当前位置: 首页 > 期刊 > 《新英格兰医药杂志》 > 2005年第16期 > 正文
编号:11325839
Infection, Antibiotics, and Atherothrombosis — End of the Road or New Beginnings?
http://www.100md.com 《新英格兰医药杂志》
     Two large, high-quality, and convincingly negative clinical trials for the secondary prevention of coronary heart disease,1,2 published in this issue of the Journal, raise questions as to whether we are at the end of the road or should move on to new beginnings as we explore the hypothesis that infection plays a role in atherosclerosis. Evidence that vascular inflammation is an important mechanism involved in all stages of atherogenesis continues to accumulate. Such evidence has legitimately raised the question of whether infection is one of the inflammatory stimuli that operate in the pathophysiology of atherothrombosis, either locally, within vascular tissue, or systemically, through inflammatory mediators.3 Furthermore, data from animal models and seroepidemiologic and pathological observations have raised the possibility that Chlamydia pneumoniae, a species of intracellular gram-negative bacterium, might be an infectious vector of atherogenesis and, hence, a target for therapy. C. pneumoniae is an obligate microbe that commonly causes respiratory infection, is frequently found in atherosclerotic plaque, and is susceptible to macrolide and quinolone antibiotics.3 Indeed, studies in animal models have demonstrated that C. pneumoniae can accelerate atherogenesis and that antibiotics can suppress it.3

    Initial clinical studies from the United Kingdom4 and Argentina5 reported that antibiotic therapy might lead to large reductions in secondary cardiovascular risk in patients with stable coronary heart disease or acute coronary syndromes. Subsequent work by my colleagues and me6 and, later, by others in studies of intermediate size7,8,9,10 failed to confirm a large benefit (Table 1). However, these studies left open the possibility of limited-to-moderate clinical benefits (i.e., risk reductions of 20 to 30 percent), which would require testing in trials involving several thousand patients.

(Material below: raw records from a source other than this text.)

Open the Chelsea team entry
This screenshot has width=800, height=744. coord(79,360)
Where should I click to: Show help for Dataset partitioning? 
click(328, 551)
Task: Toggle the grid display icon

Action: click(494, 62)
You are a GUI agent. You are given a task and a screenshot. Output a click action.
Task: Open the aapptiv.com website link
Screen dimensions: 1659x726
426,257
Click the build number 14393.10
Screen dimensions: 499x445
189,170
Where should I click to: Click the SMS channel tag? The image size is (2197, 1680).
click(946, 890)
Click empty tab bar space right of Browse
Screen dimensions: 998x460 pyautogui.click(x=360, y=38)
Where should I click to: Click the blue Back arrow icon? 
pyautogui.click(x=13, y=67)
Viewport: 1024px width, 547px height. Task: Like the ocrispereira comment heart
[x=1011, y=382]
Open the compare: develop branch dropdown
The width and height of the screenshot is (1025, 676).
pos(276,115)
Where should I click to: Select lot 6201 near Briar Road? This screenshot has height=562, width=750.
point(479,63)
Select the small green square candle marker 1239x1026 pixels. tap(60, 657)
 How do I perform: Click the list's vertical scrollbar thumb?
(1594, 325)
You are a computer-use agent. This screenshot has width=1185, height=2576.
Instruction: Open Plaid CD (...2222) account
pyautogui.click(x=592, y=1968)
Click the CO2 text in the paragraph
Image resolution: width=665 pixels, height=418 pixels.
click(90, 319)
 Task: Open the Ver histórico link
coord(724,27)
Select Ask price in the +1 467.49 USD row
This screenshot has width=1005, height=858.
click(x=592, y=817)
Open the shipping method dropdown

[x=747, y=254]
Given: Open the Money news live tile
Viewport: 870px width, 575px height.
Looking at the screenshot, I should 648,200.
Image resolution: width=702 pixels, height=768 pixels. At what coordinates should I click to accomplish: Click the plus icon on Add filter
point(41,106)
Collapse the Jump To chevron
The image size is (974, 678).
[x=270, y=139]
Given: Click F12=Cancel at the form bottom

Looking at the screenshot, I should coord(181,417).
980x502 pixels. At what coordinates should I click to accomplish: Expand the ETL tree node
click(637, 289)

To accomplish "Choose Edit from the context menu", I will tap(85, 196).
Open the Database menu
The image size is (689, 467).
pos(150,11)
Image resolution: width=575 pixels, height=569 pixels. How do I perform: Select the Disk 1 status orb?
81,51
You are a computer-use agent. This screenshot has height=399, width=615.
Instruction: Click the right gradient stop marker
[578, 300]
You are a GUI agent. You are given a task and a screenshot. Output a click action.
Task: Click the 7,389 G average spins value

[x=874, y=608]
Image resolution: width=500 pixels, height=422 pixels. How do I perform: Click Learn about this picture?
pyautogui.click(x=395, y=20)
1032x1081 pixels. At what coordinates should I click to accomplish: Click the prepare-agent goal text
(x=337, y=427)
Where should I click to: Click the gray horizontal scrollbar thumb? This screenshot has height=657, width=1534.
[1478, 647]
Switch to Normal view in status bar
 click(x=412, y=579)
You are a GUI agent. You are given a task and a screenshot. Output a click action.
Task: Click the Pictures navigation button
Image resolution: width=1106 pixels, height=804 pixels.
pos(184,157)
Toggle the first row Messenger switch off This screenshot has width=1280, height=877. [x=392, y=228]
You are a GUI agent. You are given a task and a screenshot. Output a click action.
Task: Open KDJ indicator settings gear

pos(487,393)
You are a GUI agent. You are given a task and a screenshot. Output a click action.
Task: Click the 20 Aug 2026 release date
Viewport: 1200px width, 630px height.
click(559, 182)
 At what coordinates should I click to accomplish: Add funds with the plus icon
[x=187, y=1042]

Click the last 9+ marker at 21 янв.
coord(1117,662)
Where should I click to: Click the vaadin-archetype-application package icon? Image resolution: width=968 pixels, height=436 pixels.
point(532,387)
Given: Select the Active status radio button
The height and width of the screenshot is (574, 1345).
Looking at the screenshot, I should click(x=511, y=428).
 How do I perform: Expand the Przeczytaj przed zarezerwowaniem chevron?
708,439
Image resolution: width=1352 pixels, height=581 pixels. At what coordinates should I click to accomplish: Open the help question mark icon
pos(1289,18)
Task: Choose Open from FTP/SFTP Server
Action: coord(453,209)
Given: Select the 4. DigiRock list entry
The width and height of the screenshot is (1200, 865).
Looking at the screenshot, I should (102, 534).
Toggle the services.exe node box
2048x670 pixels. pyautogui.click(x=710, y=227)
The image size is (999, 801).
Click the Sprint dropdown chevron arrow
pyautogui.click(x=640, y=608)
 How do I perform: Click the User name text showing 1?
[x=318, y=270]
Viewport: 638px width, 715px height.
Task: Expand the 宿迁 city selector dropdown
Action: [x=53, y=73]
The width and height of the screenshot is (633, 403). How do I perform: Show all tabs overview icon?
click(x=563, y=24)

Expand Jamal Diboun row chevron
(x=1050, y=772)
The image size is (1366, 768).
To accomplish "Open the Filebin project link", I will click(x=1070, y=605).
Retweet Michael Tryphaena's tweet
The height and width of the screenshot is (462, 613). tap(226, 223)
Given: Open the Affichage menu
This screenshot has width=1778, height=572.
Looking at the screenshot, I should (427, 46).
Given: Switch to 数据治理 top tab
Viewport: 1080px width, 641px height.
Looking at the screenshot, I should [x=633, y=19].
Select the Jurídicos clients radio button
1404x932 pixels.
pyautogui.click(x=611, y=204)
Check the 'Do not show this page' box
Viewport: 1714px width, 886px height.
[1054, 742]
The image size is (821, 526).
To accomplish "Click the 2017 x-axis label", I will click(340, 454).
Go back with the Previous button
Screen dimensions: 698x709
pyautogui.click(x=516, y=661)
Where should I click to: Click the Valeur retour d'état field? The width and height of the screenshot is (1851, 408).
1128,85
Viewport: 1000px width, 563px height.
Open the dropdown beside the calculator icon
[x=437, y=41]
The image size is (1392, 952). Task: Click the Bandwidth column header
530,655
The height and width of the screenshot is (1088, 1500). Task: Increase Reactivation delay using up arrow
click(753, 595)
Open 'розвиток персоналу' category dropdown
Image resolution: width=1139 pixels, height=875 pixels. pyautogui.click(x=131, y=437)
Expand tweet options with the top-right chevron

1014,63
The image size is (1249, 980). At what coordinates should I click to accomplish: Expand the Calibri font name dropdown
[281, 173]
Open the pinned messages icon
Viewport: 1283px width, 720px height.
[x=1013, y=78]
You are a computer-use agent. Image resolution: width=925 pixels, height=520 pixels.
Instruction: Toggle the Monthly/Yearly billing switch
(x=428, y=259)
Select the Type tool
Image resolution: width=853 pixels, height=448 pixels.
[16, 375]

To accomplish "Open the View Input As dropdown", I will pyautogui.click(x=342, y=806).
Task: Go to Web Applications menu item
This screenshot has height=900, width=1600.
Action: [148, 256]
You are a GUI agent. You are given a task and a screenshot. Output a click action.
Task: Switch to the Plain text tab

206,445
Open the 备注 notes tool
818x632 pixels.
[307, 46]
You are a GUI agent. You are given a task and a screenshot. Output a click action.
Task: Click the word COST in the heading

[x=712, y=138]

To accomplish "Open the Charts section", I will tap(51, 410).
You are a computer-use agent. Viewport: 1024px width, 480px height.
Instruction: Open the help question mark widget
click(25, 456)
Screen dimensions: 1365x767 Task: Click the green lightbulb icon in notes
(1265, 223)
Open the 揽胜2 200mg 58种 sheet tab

    Table 1. Large and Intermediate-Size Trials of Antibiotics for the Secondary Prevention of Coronary Heart Disease.

    Subsequently, the Weekly Intervention with Zithromax for Atherosclerosis and its Related Disorders (WIZARD) study, a megatrial involving 7724 patients with stable disease who had a history of myocardial infarction and serologic evidence of C. pneumoniae, failed to find a long-term benefit, even though a favorable trend was noted during and shortly after a three-month course of treatment with azithromycin.11 Similarly, with regard to acute coronary syndromes, the Azithromycin in Acute Coronary Syndromes study (AZACS), a moderately large trial involving 1439 patients, did not show a benefit, but its conclusions were limited by its short duration of therapy (azithromycin for five days).10

    To these earlier trials, the Azithromycin and Coronary Events Study (ACES)1 and the Pravastatin or Atorvastatin Evaluation and Infection Therapy–Thrombolysis in Myocardial Infarction (PROVE IT–TIMI) trial2 add major new information. The ACES trial1 which was sponsored by the National Institutes of Health, was a randomized, double-blind, placebo-controlled trial involving 4012 adults with stable coronary heart disease who were enrolled without regard to their serologic C. pneumoniae status. Participants received weekly azithromycin or placebo for one year. The mean period of follow-up was four years. The primary end point, a composite of death due to coronary heart disease, nonfatal myocardial infarction, hospitalization for unstable angina, or coronary revascularization, occurred in 22.4 percent of the patients who received placebo and 22.3 percent of those who received azithromycin — a relative-risk reduction of less than 1 percent, with narrow confidence intervals (–13 percent to 13 percent). Furthermore, unlike the WIZARD trial, ACES showed no trend toward an early benefit during the period of active therapy. Individual components of the primary end point and the secondary end points were unaffected. The frequency of gastrointestinal side effects increased to some extent. The investigators concluded that azithromycin, even when given regularly for one year, is ineffective for the prevention of secondary cardiovascular events.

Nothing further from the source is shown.